* _Given data_:
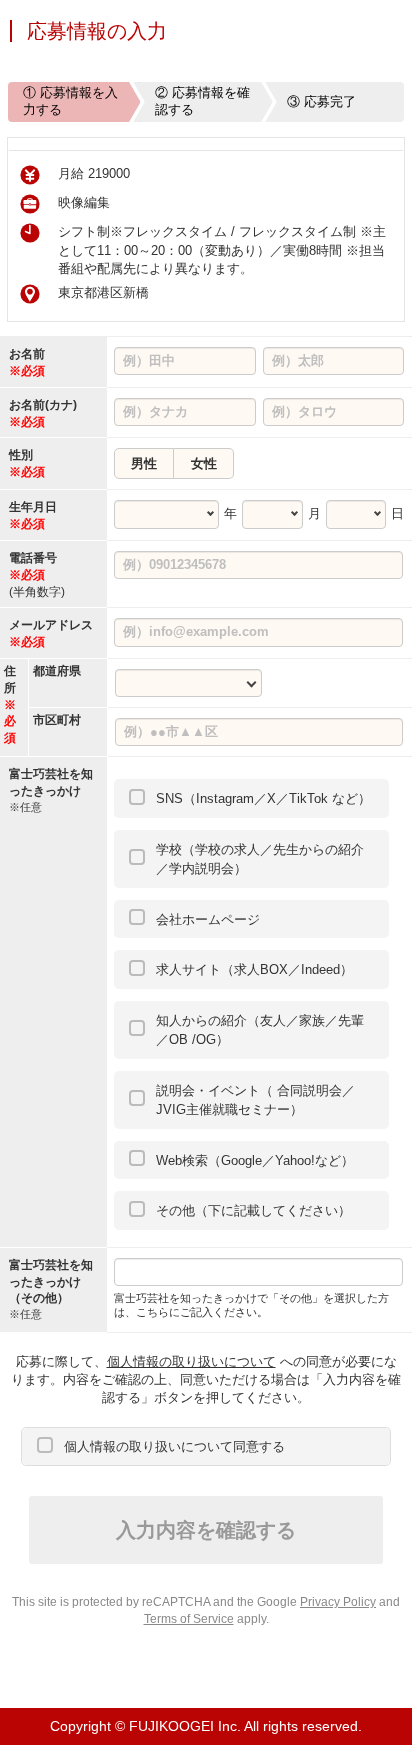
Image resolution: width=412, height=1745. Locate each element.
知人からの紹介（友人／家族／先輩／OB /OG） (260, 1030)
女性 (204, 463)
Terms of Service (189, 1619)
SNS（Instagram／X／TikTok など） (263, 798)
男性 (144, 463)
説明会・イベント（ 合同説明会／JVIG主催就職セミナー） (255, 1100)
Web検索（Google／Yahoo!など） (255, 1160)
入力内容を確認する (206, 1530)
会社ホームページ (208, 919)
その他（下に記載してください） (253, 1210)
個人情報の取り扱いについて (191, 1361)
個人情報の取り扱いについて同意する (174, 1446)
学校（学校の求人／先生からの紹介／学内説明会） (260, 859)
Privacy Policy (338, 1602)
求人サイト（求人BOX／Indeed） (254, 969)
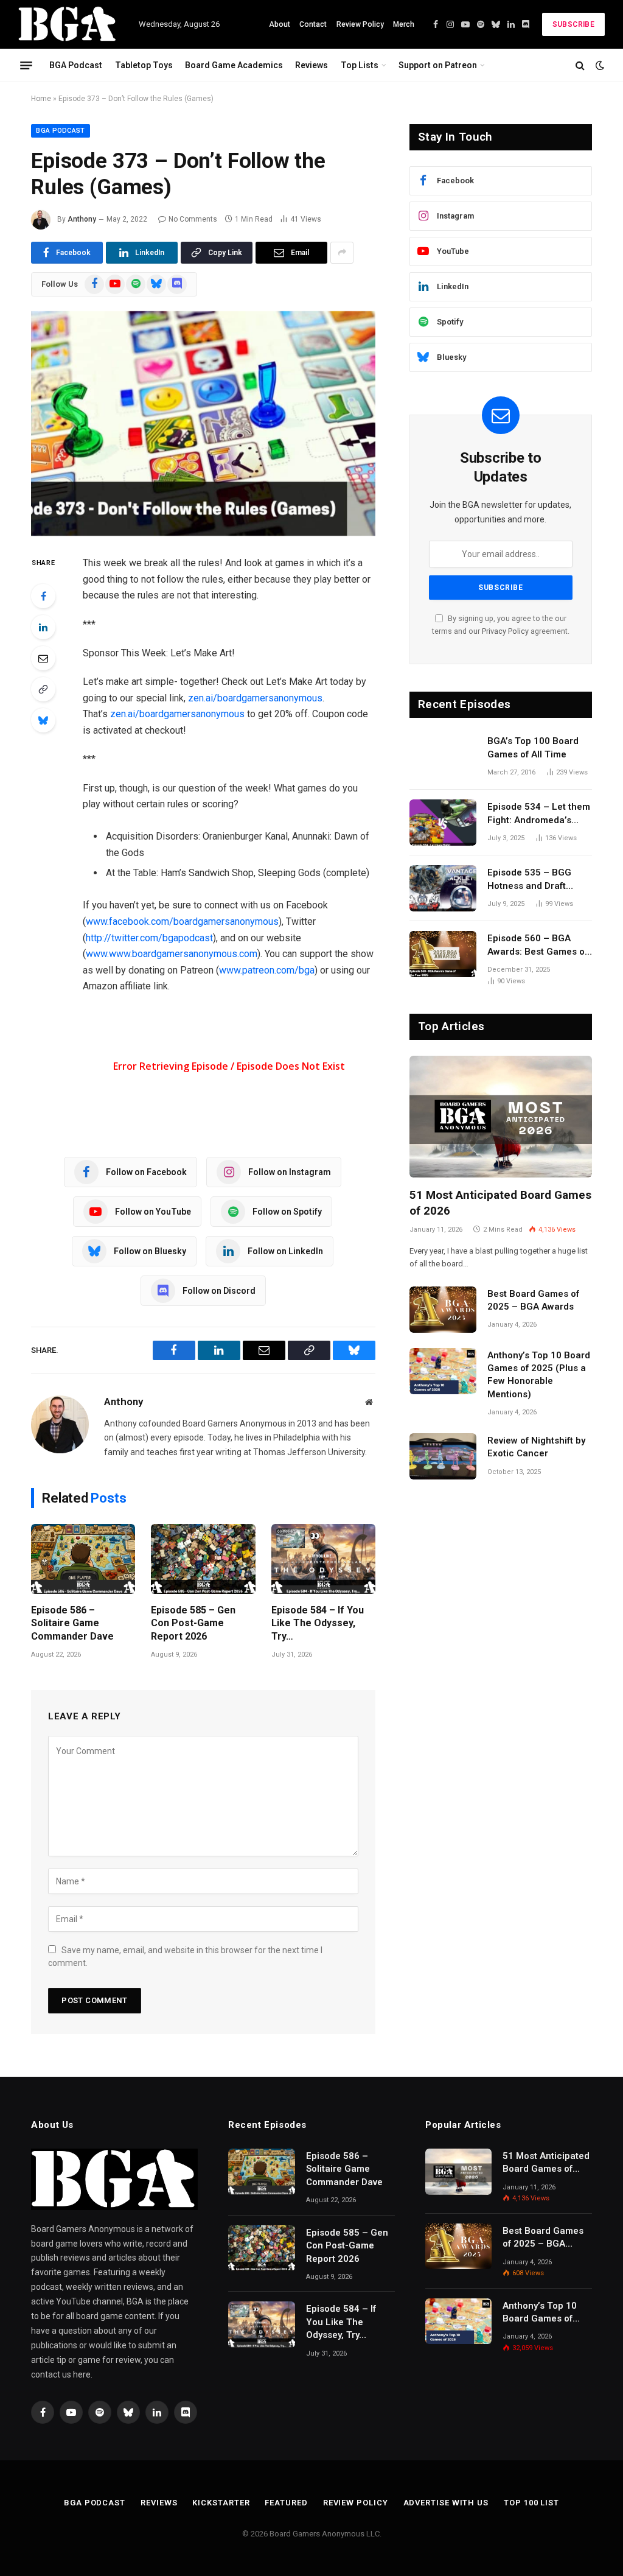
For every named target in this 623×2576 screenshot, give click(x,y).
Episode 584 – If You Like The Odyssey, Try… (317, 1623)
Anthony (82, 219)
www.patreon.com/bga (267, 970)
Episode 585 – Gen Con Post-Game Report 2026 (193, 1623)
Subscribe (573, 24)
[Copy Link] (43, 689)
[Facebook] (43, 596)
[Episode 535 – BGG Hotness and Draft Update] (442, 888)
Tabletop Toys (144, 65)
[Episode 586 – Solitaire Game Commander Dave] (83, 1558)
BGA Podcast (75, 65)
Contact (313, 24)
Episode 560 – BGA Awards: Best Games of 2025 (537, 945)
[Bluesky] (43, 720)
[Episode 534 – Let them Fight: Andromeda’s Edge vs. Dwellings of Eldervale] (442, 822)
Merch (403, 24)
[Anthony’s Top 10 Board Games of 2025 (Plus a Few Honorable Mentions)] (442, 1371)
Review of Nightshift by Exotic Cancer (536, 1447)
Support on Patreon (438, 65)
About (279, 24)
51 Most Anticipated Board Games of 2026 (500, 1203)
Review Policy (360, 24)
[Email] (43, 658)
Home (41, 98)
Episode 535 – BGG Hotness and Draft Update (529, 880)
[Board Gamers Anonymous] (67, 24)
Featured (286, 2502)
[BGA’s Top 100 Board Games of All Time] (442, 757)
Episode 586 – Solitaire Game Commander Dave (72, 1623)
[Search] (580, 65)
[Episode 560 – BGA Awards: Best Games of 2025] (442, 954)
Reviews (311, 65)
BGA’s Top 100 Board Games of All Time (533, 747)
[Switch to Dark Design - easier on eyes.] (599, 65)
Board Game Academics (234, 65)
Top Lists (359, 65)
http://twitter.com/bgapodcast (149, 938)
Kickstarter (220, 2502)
---
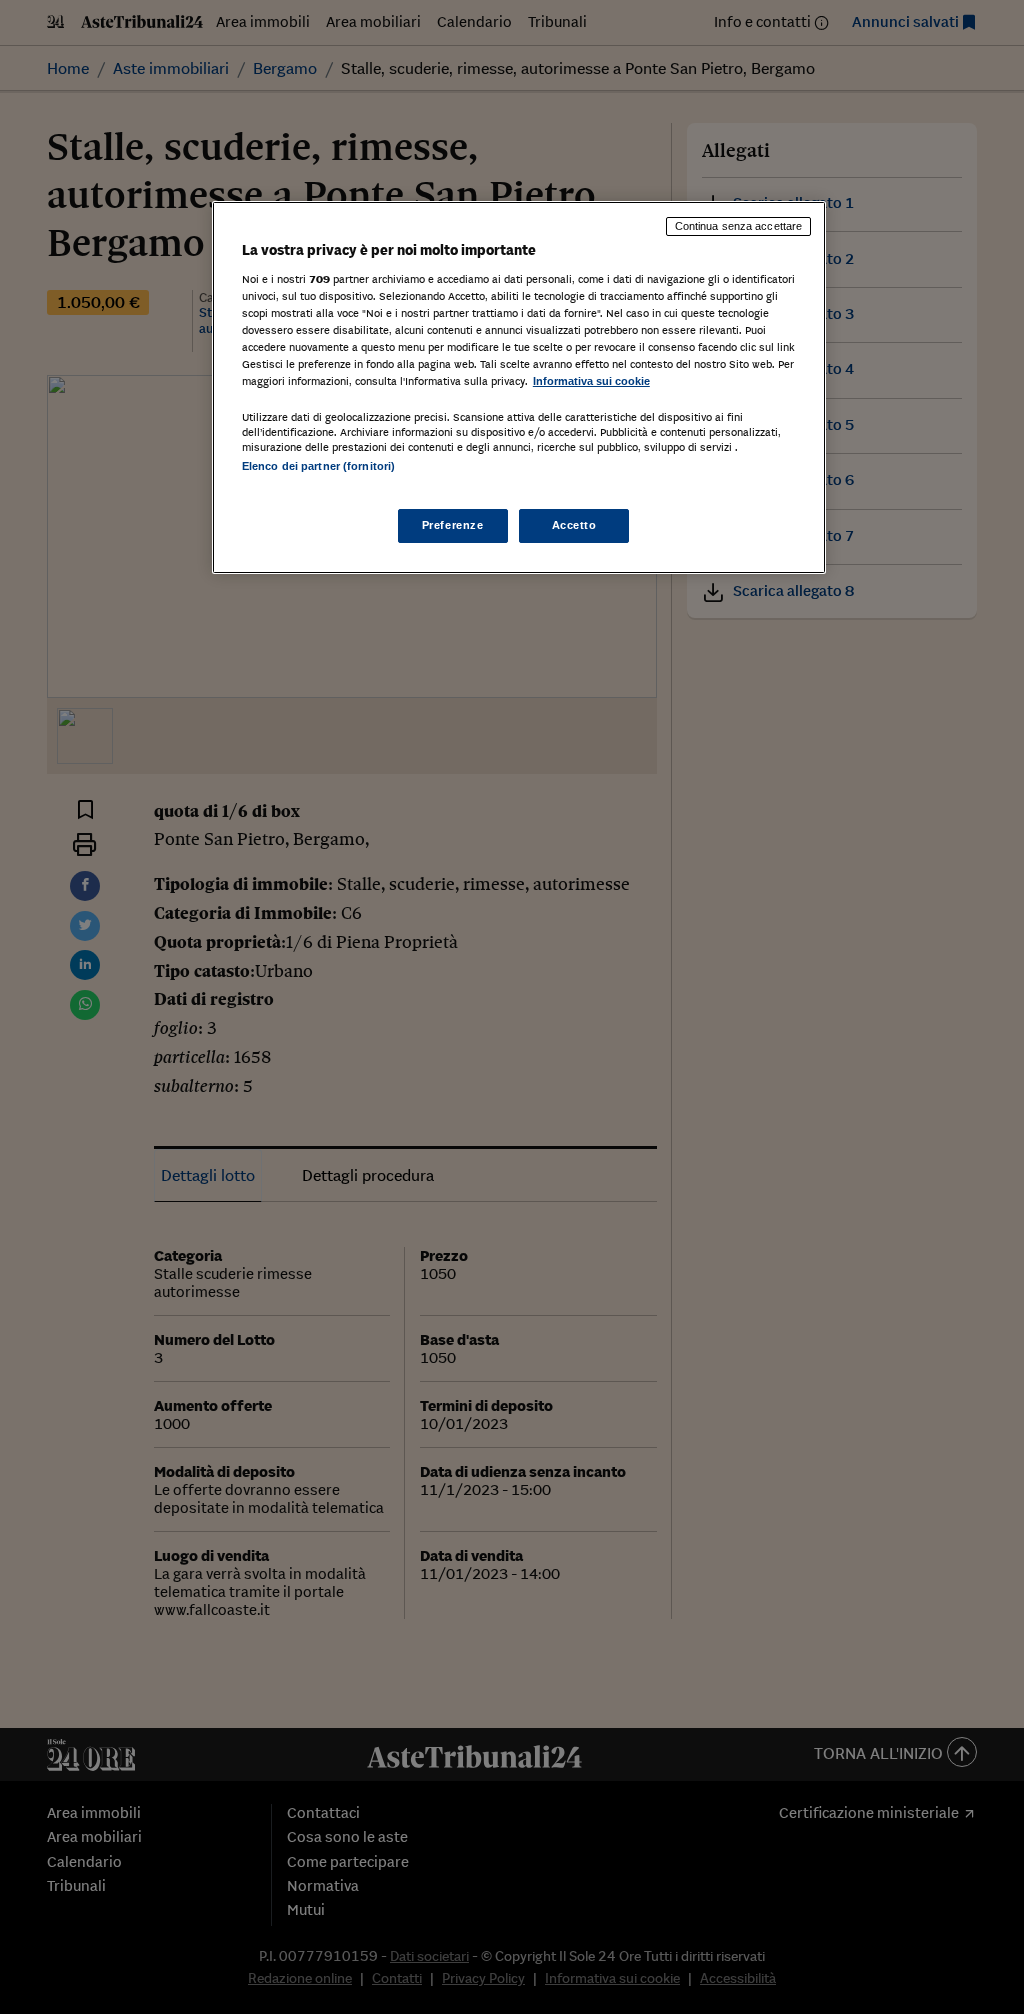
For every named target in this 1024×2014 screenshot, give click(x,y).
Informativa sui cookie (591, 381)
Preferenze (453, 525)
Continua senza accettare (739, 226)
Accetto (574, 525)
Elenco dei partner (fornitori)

* _Instructions to follow_: Above are some lines. Repeat exactly, and only, those from the line that has "[Board Gamers Anonymous] (67, 24)" through the line that has "http://twitter.com/bgapodcast (149, 938)".

* _Solution to the exercise_:
[Board Gamers Anonymous] (67, 24)
Featured (286, 2502)
[BGA’s Top 100 Board Games of All Time] (442, 757)
Episode 586 – Solitaire Game Commander Dave (72, 1623)
[Search] (580, 65)
[Episode 560 – BGA Awards: Best Games of 2025] (442, 954)
Reviews (311, 65)
BGA’s Top 100 Board Games of All Time (533, 747)
[Switch to Dark Design - easier on eyes.] (599, 65)
Board Game Academics (234, 65)
Top Lists (359, 65)
http://twitter.com/bgapodcast (149, 938)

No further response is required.